4 – Algumas tarifas de consumo residencial (novembro 1999, reais por megawatt-hora): CEMAT 162,32; CELG 152,19; CELPA 153,24; COELBA 145,09; LIGHT 181,65; ELETROPAULO 160,48; COPEL 148,17; CELESC 138,85.
5 – Tarifa de geração de Itaipu: cerca de R$80,00 por MWh; média das demais tarifas de geração (usinas existentes) cerca de R$40,00 por MWh; novas usinas: R$55-70/MWh.
6 – O ICMS tem enorme impacto sobre o bolso do consumidor. A chamada alíquota de 25% de ICMS é na verdade 33%. Exemplo: 75 para a concessionária + 25 de ICMS = 100 reais. A alíquota de 30% (MT) é na verdade 43%. Exemplo: 70 para a concessionária + 30 de ICMS = 100 reais.
7 – Outros fatores de aumentos de tarifa este ano: 1) aumento dos combustíveis consumidos nas termelétricas, despesa rateada por todos os consumidores do Brasil. Este ano, consumo alto em especial, devido reservatórios estarem muito baixos. Preço dos combustíveis impactados pela alta do mercado internacional e pela alta do dólar. 2) o PIS/PASEP teve aumentada sua base de incidência, incluindo na base o ICMS.
8 – O mecanismo de aumento gradativo das tarifas de geração é imposto pelos chamados Contratos Iniciais, que repartem eqüitativamente por todas as distribuidoras a energia barata das usinas hidrelétricas mais antigas, já amortizadas. Depois de alguns anos, passarão a pesar mais, no preço médio da geração, os preços mais altos das usinas em construção e a construir.
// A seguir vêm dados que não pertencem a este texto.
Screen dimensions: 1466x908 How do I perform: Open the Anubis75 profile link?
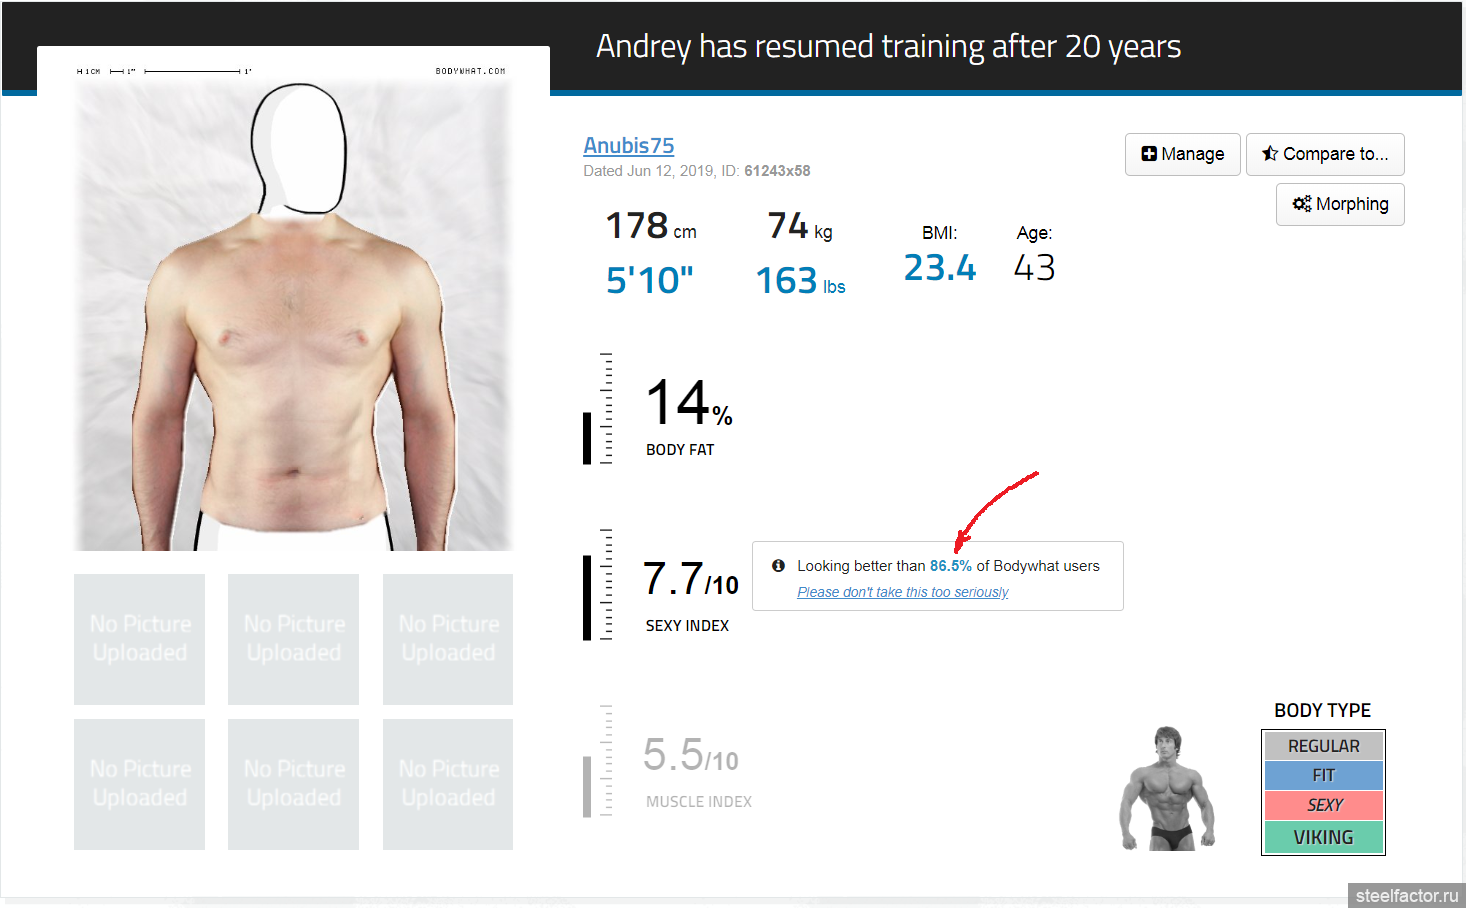[628, 146]
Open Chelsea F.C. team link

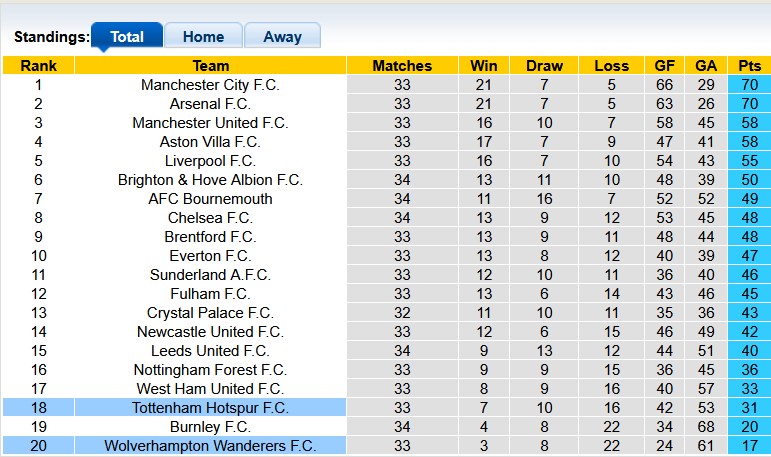click(210, 218)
A proposta do Ministro de aumentar tarifas de geração das geradoras a privatizar choca-se com os Contratos Iniciais.
9 – A importação de energia elétrica da Argentina excedente e barata deverá ser, a médio prazo, fator baixista na tarifa média de geração. Na Argentina foram construídas usinas geradoras em excesso, o que vem beneficiando o consumidor, pois a geração tem regime competitivo, como é agora também no Brasil.
10 – Com a desvalorização do real, viram-se em dificuldades os grupos estrangeiros que compraram estatais endividando-se em dólar. Os grupos brasileiros não estão sofrendo esse prejuízo (Rede, VBC).
11 – Empresas privatizadas mais lucrativas: LIGHT, METROPOLITANA (parte da antiga ELETROPAULO). Menos lucrativas: COSERN (passivo trabalhista), ELEKTRA (antiga CESP distribuidora), CERJ (vai melhorar a partir de agora).
12 – A competição para fornecer a grandes consumidores (prevista em lei de 1995, que os designa como "consumidores livres") só agora começou a deslanchar. Nestes dias foi anunciado um grande contrato de fornecimento firmado entre a COPEL e a indústria paulista CARBOCLORO, terceiro maior consumidor da área de concessão da METROPOLITANA. As empresas, privatizadas ou não, estão resistindo à implantação dos mecanismos de competição previstos em lei.
13 – O diretor-geral da ANEEL, Mário Abdo, declarou aos jornais que tarifas e inflação subiram por igual, desde junho de 1994 (~80%).